Entlehnungen aus der englischen Sprache gelangen heute vorrangig durch Zeitungen und andere Printprodukte ins Italienische. Eine weitere Hauptquelle für die sprechsprachliche Diffusion von Anglizismen ist natürlich das Fernsehen.
Bereits 1970 klagte der Journalist und Schriftsteller Paolo Monelli wegen der „Bastardierung" der Sprache und fragte sich, aus welchem Grund die Italiener nicht recipiente sagen konnten statt container und sistema statt establishment.
Power-Grammatik
Anglizismendiskussion in Deutschland, Österreich,
der Schweiz und Italien
Ho capito! Typische Italienisch-Fehler sicher vermeiden: Niveau A2 - B2
Langst hat das O.K. dem Si die Rolle abspenstig gemacht und ersetzt break das Wort Intervallo (Pause), ganz zu schweigen von Wörtern wie jogging (corsa campestre), shopping (spesa) oder look (aspetto), die die muttersprachlichen Wörter bereits weltweit verdrängt haben.
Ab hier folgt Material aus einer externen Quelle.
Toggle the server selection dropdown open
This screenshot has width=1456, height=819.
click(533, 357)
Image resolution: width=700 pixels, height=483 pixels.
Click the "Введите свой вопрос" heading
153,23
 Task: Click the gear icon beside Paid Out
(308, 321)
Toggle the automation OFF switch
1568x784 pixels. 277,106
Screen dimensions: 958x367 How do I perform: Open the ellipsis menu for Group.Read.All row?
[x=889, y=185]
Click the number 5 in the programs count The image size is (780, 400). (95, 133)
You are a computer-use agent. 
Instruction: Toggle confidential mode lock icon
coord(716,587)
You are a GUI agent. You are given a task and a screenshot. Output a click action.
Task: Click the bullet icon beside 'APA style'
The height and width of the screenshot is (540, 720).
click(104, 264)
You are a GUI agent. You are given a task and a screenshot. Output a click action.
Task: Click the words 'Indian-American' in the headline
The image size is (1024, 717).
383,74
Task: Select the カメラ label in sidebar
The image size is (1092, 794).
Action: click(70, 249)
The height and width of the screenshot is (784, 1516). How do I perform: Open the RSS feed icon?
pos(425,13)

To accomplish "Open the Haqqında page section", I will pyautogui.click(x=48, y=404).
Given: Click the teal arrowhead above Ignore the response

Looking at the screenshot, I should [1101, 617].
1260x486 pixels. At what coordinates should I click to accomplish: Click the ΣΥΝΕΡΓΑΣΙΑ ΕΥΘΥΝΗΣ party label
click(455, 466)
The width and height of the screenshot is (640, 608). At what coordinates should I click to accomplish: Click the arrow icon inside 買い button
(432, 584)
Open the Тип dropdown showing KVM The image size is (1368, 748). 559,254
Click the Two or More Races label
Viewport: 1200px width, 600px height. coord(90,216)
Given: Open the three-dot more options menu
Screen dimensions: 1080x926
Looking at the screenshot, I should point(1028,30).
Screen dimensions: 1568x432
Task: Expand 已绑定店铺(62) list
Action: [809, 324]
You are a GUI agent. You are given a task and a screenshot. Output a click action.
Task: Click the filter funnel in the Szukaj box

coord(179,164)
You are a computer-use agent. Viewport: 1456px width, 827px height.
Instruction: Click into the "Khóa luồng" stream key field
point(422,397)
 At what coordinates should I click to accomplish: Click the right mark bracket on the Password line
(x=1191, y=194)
Und das „Shopping" macht man übrigens nicht mehr im supermercato sondern im supermarket. Aus motorini (Motorroller) sind längst scooter geworden, aus den tifosi (Anhänger) fans. Die partita di calcio (Fußballspiel) ist zum match geworden. Und weshalb sagt man nur noch location statt posto oder luogo?
Die meisten Italiener kennen den „oscuramento totale“ (die Verdunkelung) weder aus dem Krieg noch aus der Sprache. Man spricht heute nur noch von blackout, ein Wort, das freilich auch eine ganz andere Bedeutung hat (Aussetzer).
Man findet in Presse und Film kaum noch einen omicida, einen assassino, (Mörder) oder einen attentatore (Attentäter). Man spricht nur noch von einem killer, gerne in der variante serial killer. Die Wörter associazione oder circolo (Verein) haben die Schlacht gegen club längst verloren.
Riservatezza ist zur privacy geworden. Wenn Italiener schwätzen oder gar lästern, dann machen sie gossip, keinesfalls nennen sie es chiacchierare / far due chiacchiere oder pettegolare (von pettegolo = Klatschmaul). Und natürlich trinkt man keinesfalls eine bevanda oder eine bibita, sondern nimmt einen drink. Das vermittelt so ein Gefühl, als sei man Humphrey Bogart in seiner Bar in Casablanca. Sollten sie, verehrter Leser, schon in Ihrem siebten Jahrzehnt angekommen sein, dann sind sie nicht mehr ultrasessantenne, sonder over sixty. Vor nicht allzu langer Zeit ging man nach der Arbeitswoche ins fine (di) settimana (Wochenende), heute, ist doch klar, geht man ins weekend. Übrigens: Welche Notwendigkeit bestand, dem Wort missione das „e“ wegzunehmen (mission)?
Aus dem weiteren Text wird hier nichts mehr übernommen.